For the past few years, author Kristi DeMeester has made her mark on horror and weird fiction through short stories, creating unforgettably creepy tales of heartbreak, pain, and loss. Now, in her debut novel Beneath, DeMeester has sharpened the blade of her literary shovel and unearthed one of the most upsetting and horrifying tomes of dark fiction in recent memory.

In the late 1980s, Cora Mayburn is a journalist from Atlanta sent to a small town in North Carolina to do a report on the snake-handling fundamentalist churches of Appalachia. Almost from the beginning of the novel, though, the readers are let in on the very, very real possibility that there is a darkness in this town–one that is deeper and more powerful than anyone is prepared for. That darkness permeates the community through the children, and faith alone isn’t enough to keep the beasts at bay. With each rock Cora turns over in her investigation, a dozen more monstrosities slither out and the darkness deepens, broadens, and rises from below.

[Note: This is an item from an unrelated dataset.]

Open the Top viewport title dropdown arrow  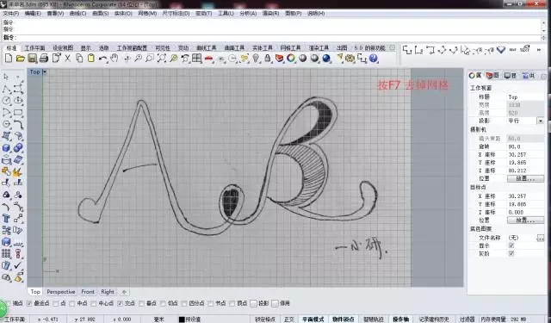45,72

Beneath is profoundly horrific. It is not a novel for the squeamish, shy, or easily offended. It’s full of equal parts sexuality and religion, acknowledging and coping with abuse, victimhood, and untethered impulses. Beneath dips into humanity’s worst qualities and amplifies them into something darker, then shoves your face in it and forces you to see how the darkness has been here the entire time, whether you chose to acknowledge it or not. We’re avoiding spoilers beyond theme, but let’s just say that if you can imagine a trigger warning for something, DeMeester has it in her novel. In spades. Brutally, unflinchingly, and unapologetically.

If there’s a fault to Beneath it’s that DeMeester’s dreamlike prose can sometimes feel like a ball of snakes. Dreams and reality slip over each other, and it can make a reader lost in logic gaps. Is it actually happening to the characters, or are they only imagining it? Which end is the head, which is the tail? The only way to tell is to power through, sometimes for a few pages, to see the repercussions of the scene so you can parse out a conclusion.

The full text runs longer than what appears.